◆ **Exercise description**
The answer should hold only the lines from the one containing "You are a GUI" through the one containing "This screenshot has width=1568, height=590." in the entries below, copied exactly, without pictures.

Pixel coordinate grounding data
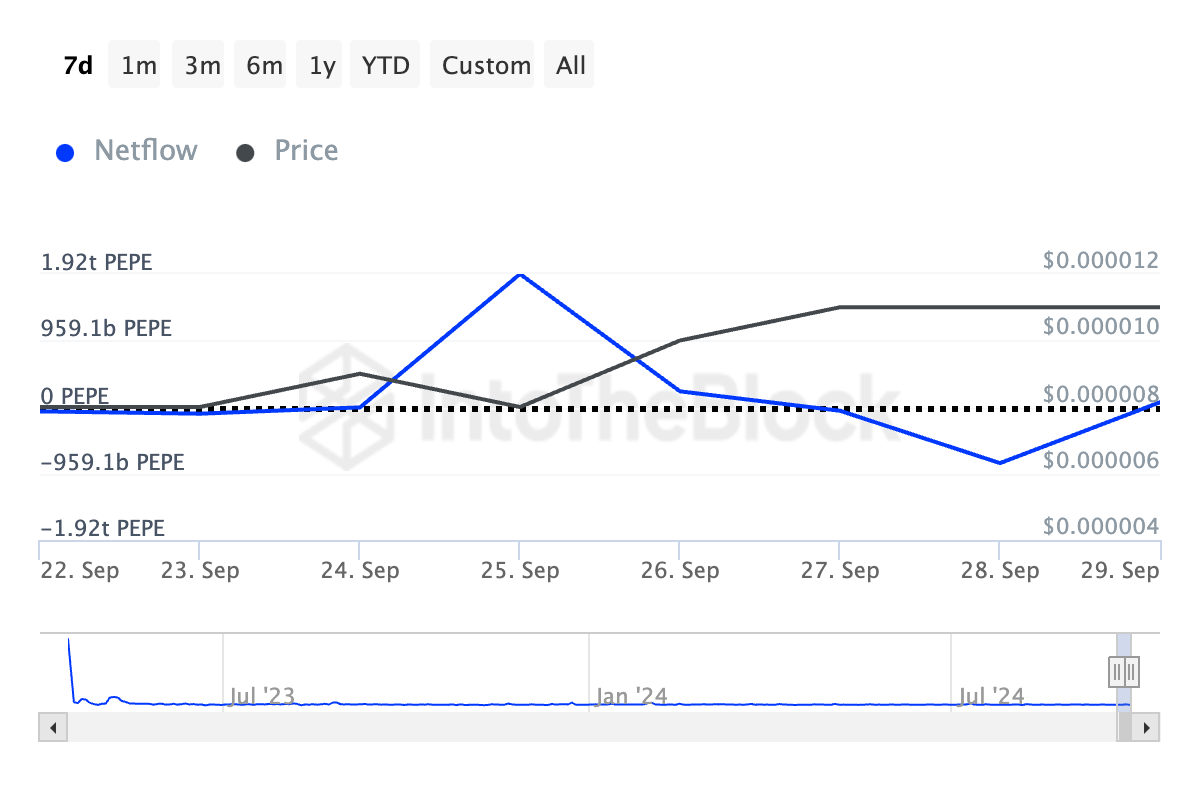
Task: Click the navigator left range handle
Action: (x=1117, y=670)
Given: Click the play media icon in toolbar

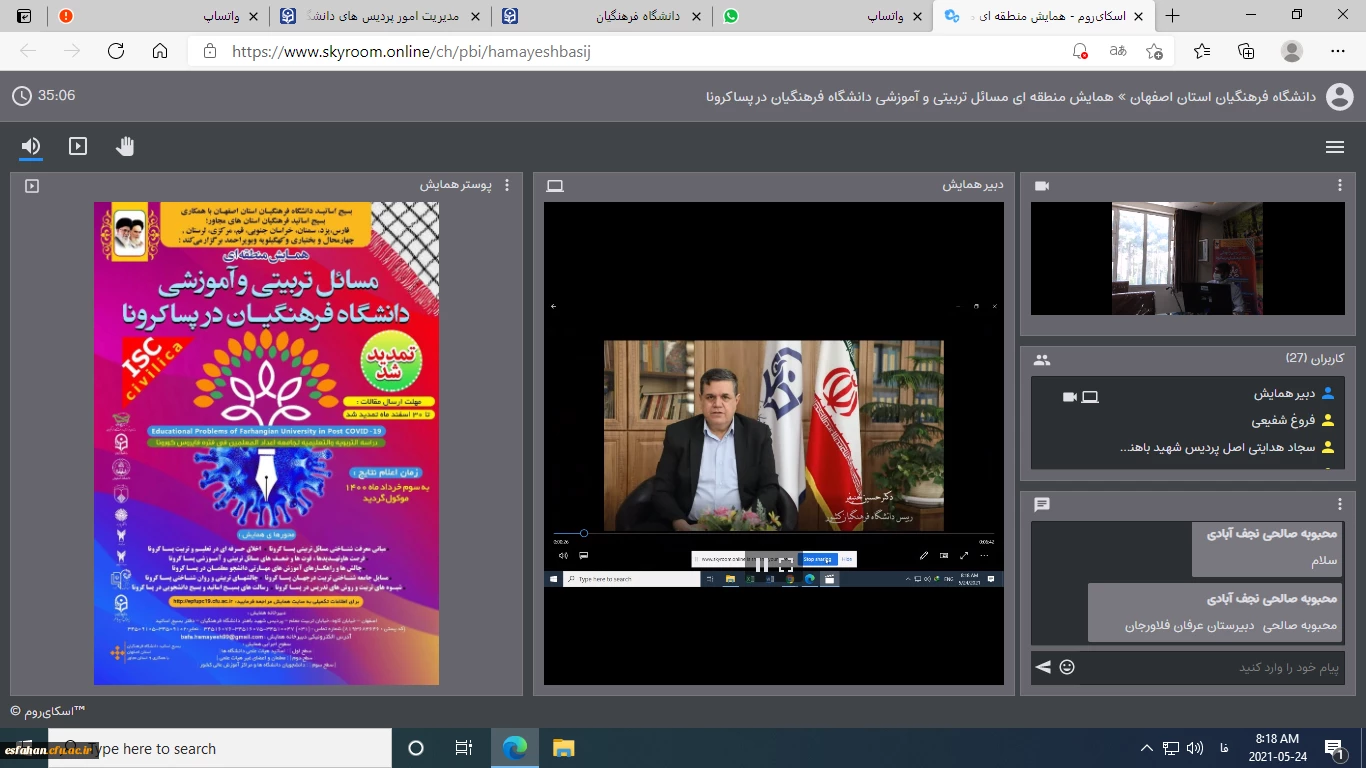Looking at the screenshot, I should pyautogui.click(x=78, y=147).
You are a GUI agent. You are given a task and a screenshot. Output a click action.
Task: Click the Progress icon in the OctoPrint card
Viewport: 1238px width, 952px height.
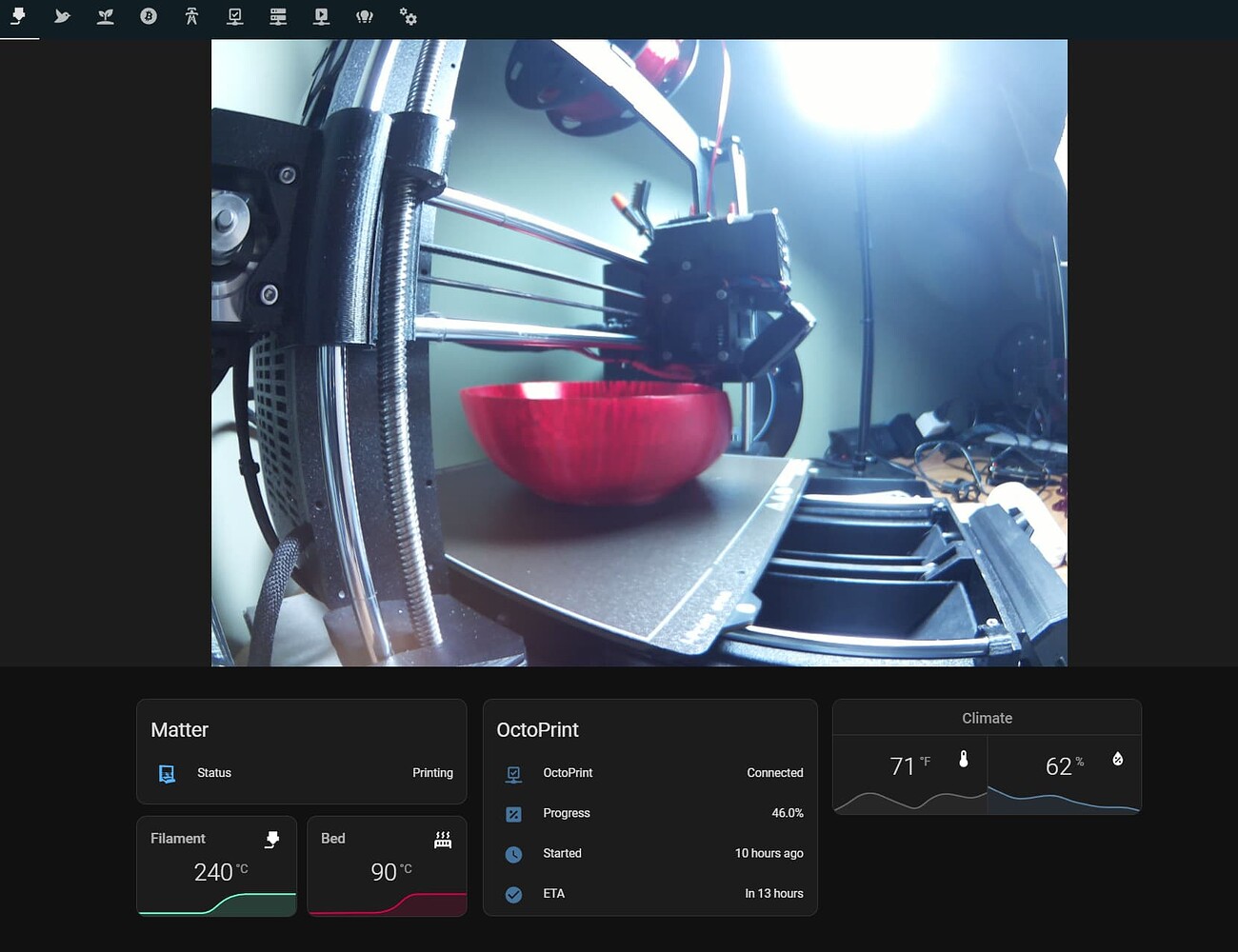pyautogui.click(x=514, y=813)
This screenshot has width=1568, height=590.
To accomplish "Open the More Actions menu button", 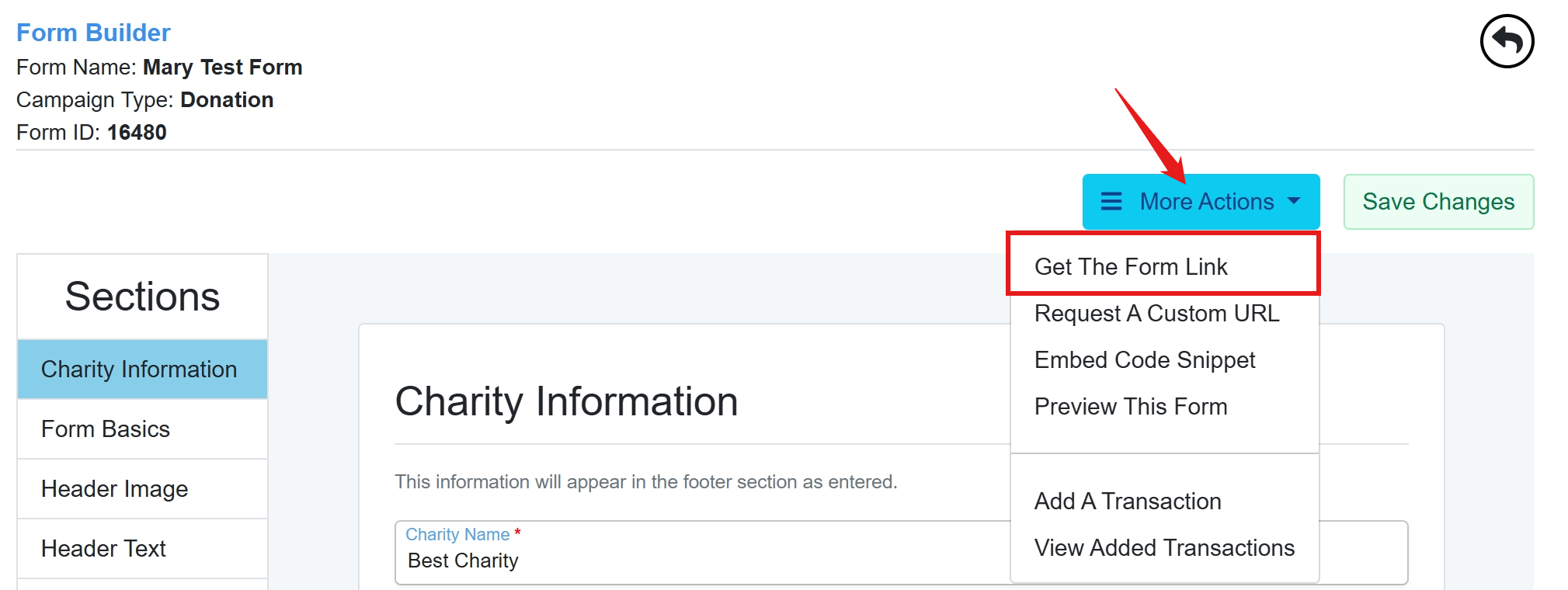I will [1201, 202].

◆ **Exercise output**
You are a GUI agent. You are given a task and a screenshot. Output a click action.
Task: Click the Progress icon in the OctoPrint card
Viewport: 1238px width, 952px height.
pyautogui.click(x=514, y=813)
This screenshot has width=1568, height=590.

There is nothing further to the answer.